Architecture document of RMR - draft-ietf-mpls-rmr-02 - describes why
and how MPLS should be used in ring topologies.
The ring is either auto-discovered or configured using IGP protocol
such as OSPF or ISIS. IGP extensions for RMR is described in a
companion documents. After the ring discovery, each ring node acting
as egress constructs and signals a clockwise (CW) and anti-clockwise
(AC) ring FEC towards AC and CW direction respectively. Each transit
node that receives the RMR FEC signals this LSP further in same
direction using RMR link state database. In addition, it also adds a
transit and ingress route for this LSP. Once the signaling is
complete, every node in a ring should have two counter rotating LSPs
in CW and AC direction to reach every other node on the ring.
2. Terminology
A ring consists of a subset of n nodes {R_i, 0 <= i < n}. The
direction from node R_i to R_i+1 is defined as as "clockwise" (CW)
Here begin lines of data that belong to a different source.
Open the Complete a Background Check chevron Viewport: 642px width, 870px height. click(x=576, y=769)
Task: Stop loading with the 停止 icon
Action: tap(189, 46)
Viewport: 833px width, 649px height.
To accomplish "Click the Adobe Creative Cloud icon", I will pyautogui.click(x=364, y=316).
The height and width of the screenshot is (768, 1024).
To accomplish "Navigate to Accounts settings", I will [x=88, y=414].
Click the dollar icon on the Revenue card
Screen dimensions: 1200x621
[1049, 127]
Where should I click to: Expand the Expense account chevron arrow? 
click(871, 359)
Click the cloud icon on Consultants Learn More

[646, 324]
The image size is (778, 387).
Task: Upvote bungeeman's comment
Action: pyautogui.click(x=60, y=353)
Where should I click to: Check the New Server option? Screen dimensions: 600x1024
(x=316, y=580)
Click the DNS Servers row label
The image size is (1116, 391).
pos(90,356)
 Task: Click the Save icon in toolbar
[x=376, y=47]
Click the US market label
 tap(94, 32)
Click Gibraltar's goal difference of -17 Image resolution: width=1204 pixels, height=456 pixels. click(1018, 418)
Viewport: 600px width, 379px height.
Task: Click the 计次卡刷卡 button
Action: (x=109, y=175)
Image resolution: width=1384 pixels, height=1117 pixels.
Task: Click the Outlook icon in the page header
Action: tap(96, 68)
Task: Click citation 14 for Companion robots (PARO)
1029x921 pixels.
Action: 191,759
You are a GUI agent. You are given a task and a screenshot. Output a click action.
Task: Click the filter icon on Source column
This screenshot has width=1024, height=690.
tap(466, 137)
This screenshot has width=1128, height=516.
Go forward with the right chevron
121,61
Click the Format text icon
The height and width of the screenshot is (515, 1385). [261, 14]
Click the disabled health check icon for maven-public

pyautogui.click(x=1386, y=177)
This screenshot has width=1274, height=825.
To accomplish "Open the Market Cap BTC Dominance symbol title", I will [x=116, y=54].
and the reverse direction is defined as "anti-clockwise" (AC). As
there may be several rings in a graph, each ring is numbered with a
distinct ring ID (RID).
The following terminology is used for ring LSPs:
Ring ID (RID): A non-zero number that identifies a ring; this is
unique in some scope of a Service Provider's network. A node
may belong to multiple rings.
Ring node: A member of a ring. Note that a device may belong to
several rings.
Node index: A logical numbering of nodes in a ring, from zero upto
one less than the ring size. Used purely for exposition in this
document.
Ring neighbors: Nodes whose indices differ by one (modulo ring
size).
Ring links: Links that connect ring neighbors.
Express links: Links that connect non-neighboring ring nodes.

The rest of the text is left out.